La requête a été communiquée à M. B... par voie administrative le 3 décembre 2025 qui n’a pas présenté de mémoire en défense.
Par un mémoire enregistré le 12 décembre 2025, le directeur général du centre régional des œuvres universitaires et scolaires (Crous) d’Orléans-Tours déclare se désister de sa requête.
Vu les autres pièces du dossier.
Vu le code de justice administrative.
Le président du Tribunal a désigné M. Girard-Ratrenaharimanga, premier conseiller, en application de l’article L. 511-2 du code de justice administrative pour statuer en qualité de juge des référés.
Les parties ont été régulièrement averties du jour de l’audience.
Ont été entendus au cours de l’audience publique :
- le rapport de M. Girard-Ratrenaharimanga ;
- et les observations de M. A..., représentant le directeur général du Crous d’Orléans-Tours, bénéficiaire d’un mandat, qui conclut au désistement.
M. B... n’était ni présent ni représenté.
Après avoir prononcé la clôture d’instruction à l’issue de l’audience publique à 10h54.
Considérant ce qui suit :
Aux termes de l’article L. 521-3 du code de justice administrative : « En cas d’urgence et sur simple requête qui sera recevable même en l’absence de décision administrative préalable, le juge des référés peut ordonner toutes autres mesures utiles sans faire obstacle à l’exécution d’aucune décision administrative. ». Lorsque le juge des référés est saisi d’une demande d’expulsion d’un occupant du domaine public, il lui appartient de rechercher si, au jour où il statue, cette demande présente un caractère d’urgence, d’utilité et ne se heurte à aucune contestation sérieuse.

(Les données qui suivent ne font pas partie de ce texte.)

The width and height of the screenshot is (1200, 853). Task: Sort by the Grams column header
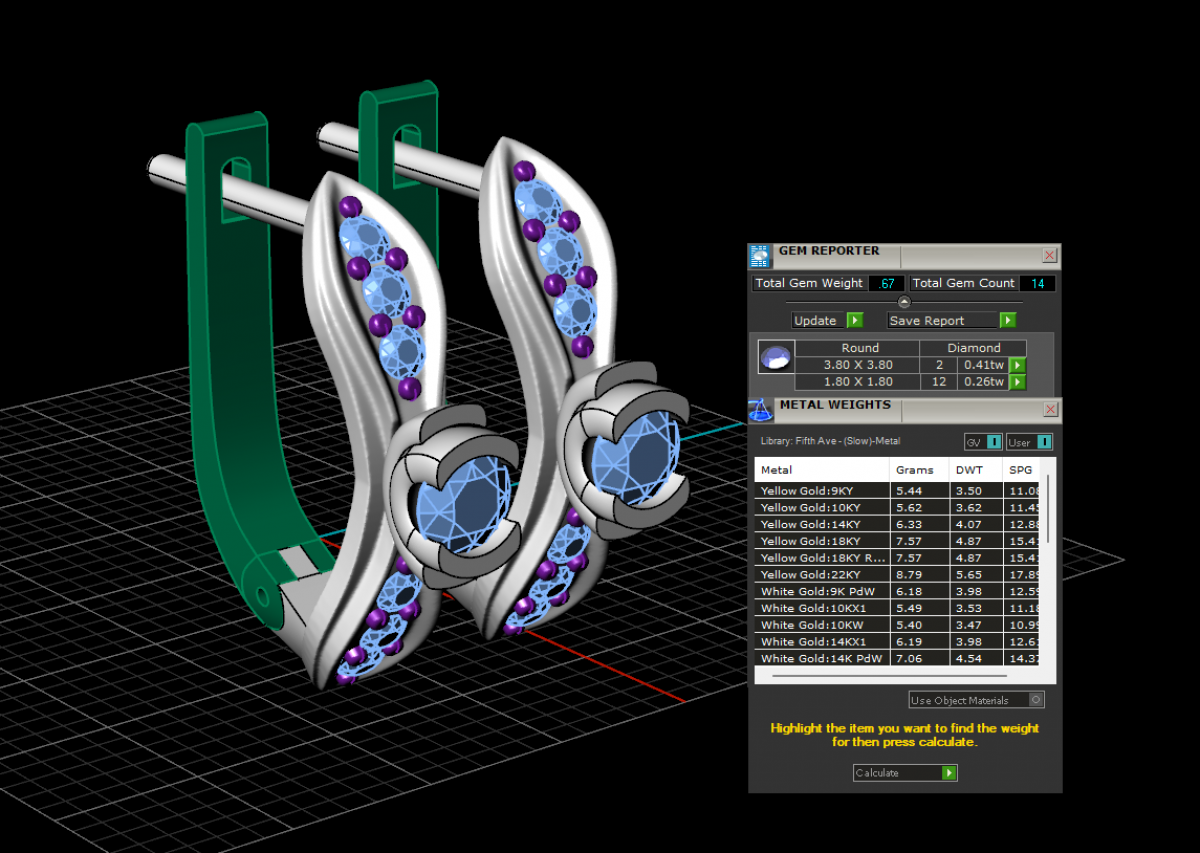[915, 470]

Par un mémoire, enregistré le 12 décembre 2025, le directeur général du centre régional des œuvres universitaires et scolaires (Crous) d’Orléans-Tours déclare se désister de sa requête. À l’audience, le représentant du Crous d’Orléans-Tours maintient ses conclusions. Le désistement du directeur général du centre régional des œuvres universitaires et scolaires (Crous) d’Orléans-Tours est pur et simple. Rien ne s’oppose à ce qu’il en soit donné acte.
O R D O N N E :
Article 1er : Il est donné acte du désistement d’instance du directeur général du centre régional des œuvres universitaires et scolaires (Crous) d’Orléans-Tours.
Article 2 : La présente ordonnance sera notifiée au directeur général du centre régional des œuvres universitaires et scolaires (Crous) d’Orléans-Tours et à M. B....

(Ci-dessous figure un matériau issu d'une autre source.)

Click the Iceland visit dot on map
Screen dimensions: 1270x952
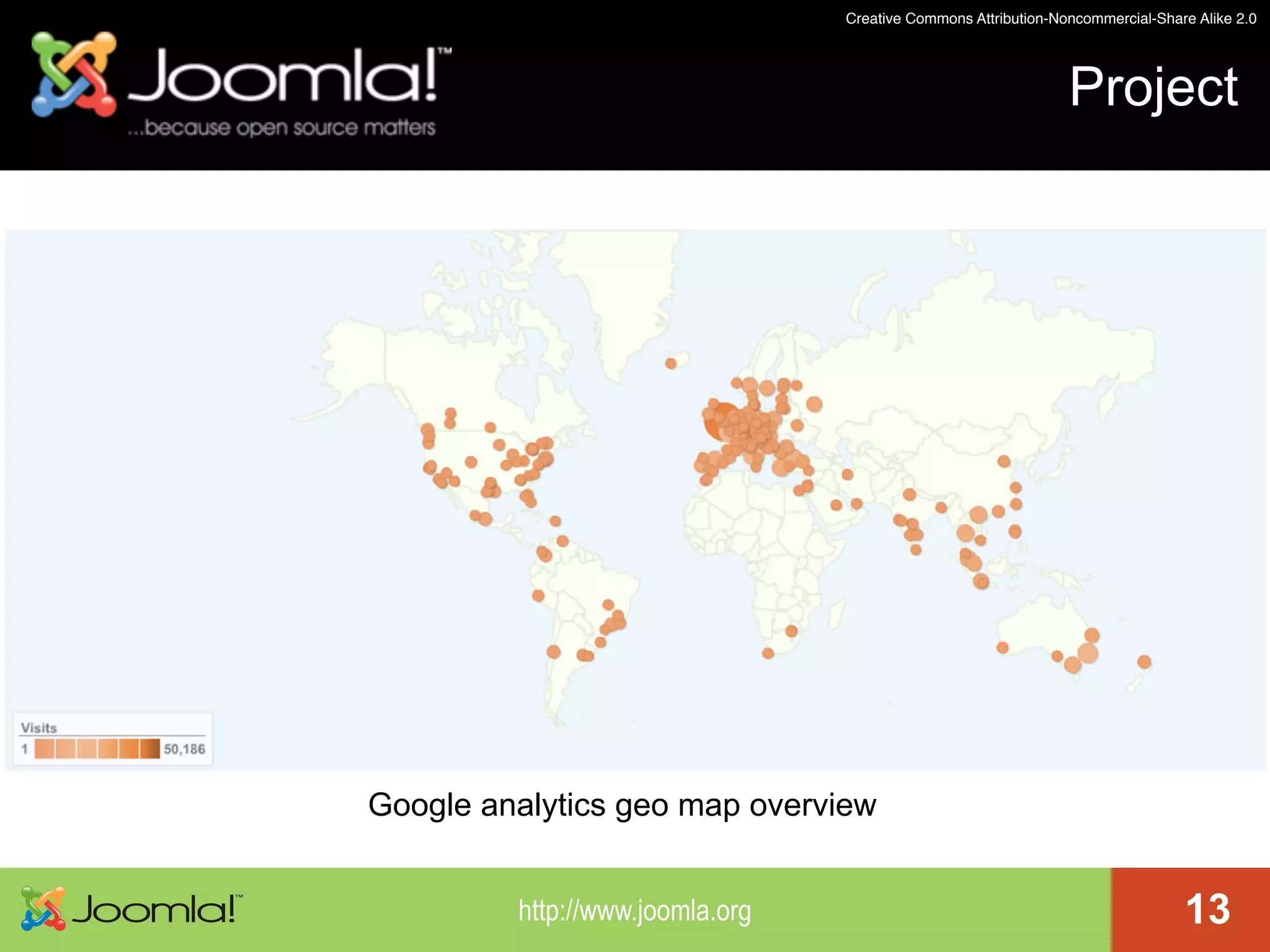(x=670, y=363)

Fait à Orléans le 15 décembre 2025.
Le juge des référés,
G. GIRARD-RATRENAHARIMANGA
La République mande et ordonne au ministre de l’éducation nationale et au directeur général du centre régional des œuvres universitaires et scolaires (Crous) d’Orléans-Tours chacun en ce qui le concerne ou à tous commissaires de justice à ce requis en ce qui concerne les voies de droit commun contre les parties privées de pourvoir à l’exécution de la présente ordonnance.